1.一种应用CRISPR/Cas9和split GFP双分子荧光互补技术标记胶质瘤干细胞标志物LGR5的方法，其特征在于，包括以下步骤：

步骤1、设计可靶向LGR5基因的体外转录的sgRNA；

步骤2、构建蛋白质核酸复合物；

将重组蛋白Cas9与可靶向LGR5基因的体外转录的sgRNA组装为蛋白质核酸复合物；

步骤3、构建含有GFP₁₁序列的单链DNA序列；

在GFP₁₁序列的左右两端分别添加一段碱基序列，该段碱基序列与LGR5部分序列同源；

步骤4、构建稳定表达GFP_1-10的胶质瘤干细胞GSCs；

步骤5、利用共转染技术将步骤2构建的蛋白质核酸复合物与步骤3构建的含有GFP₁₁的单链DNA序列共同转入到步骤4构建的稳定表达GFP_1-10的胶质瘤干细胞GSCs中，GFP_1-10蛋白和GFP₁₁蛋白整合成一个完整的，具有发光功能的绿色荧光蛋白，实现胶质瘤干细胞中内源LGR5蛋白标记。
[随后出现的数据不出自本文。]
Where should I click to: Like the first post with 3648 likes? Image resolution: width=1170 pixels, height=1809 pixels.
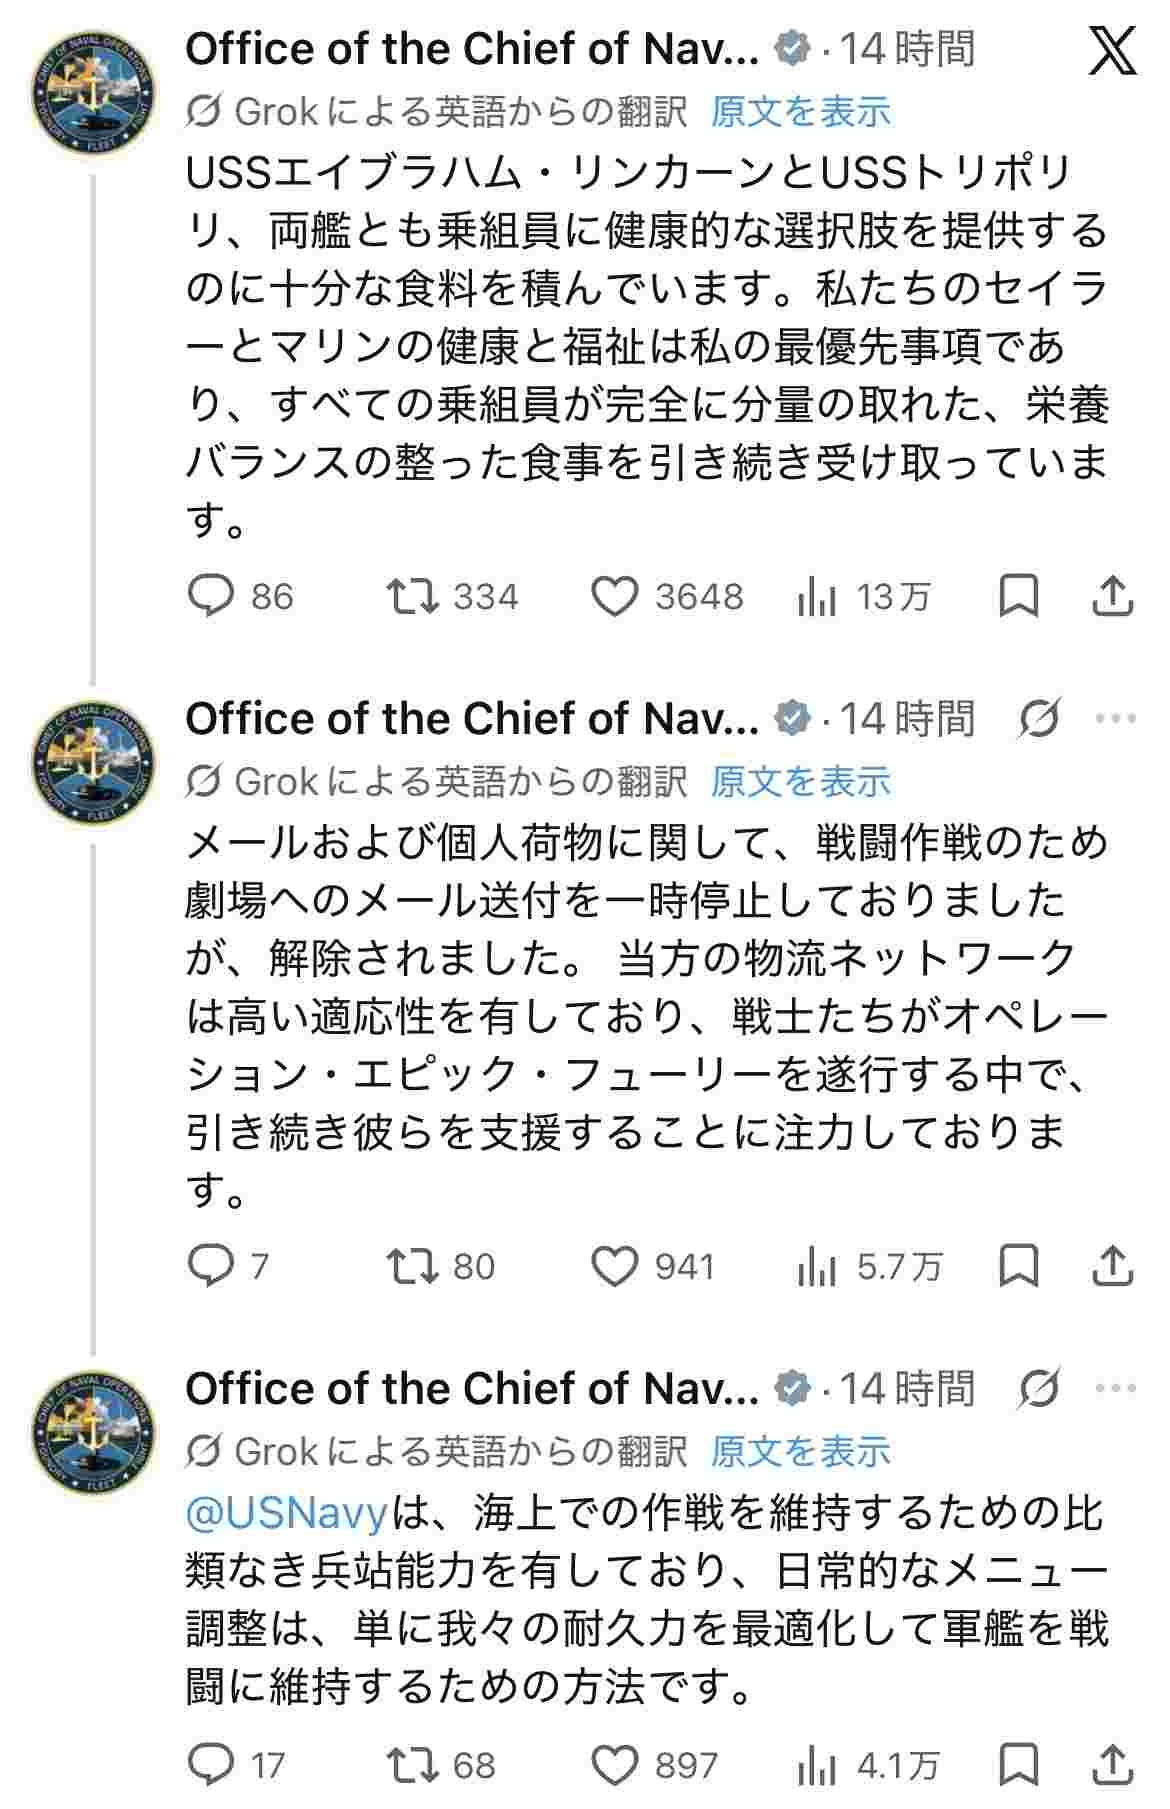point(614,596)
2.根据权利要求1所述的应用CRISPR/Cas9和split GFP双分子荧光互补技术标记胶质瘤干细胞标志物LGR5的方法，其特征在于：

步骤1中可靶向LGR5基因的体外转录的sgRNA通过下述步骤获得：

步骤1.1、合成含有LGR5靶点的引物；

步骤1.2、通过sgRNA体外转录试剂盒(Inovogen)，采用T7 RNA聚合酶复合物在体外转录sgRNA。

3.根据权利要求2所述的应用CRISPR/Cas9和split GFP双分子荧光互补技术标记胶质瘤干细胞标志物LGR5的方法，其特征在于，步骤1中可靶向LGR5基因的体外转录的sgRNA序列为：

LGR5 C端(2000-2724bp)：TGAGAAAGCAAACCTACGTCTGG；

LGR5第一个环(500-1020bp)：ATGAATTCCCCACTGCAATTAGG；

LGR5两环之间(1081-1680bp)：GAAAGATGCTGGAATGTTTCAGG。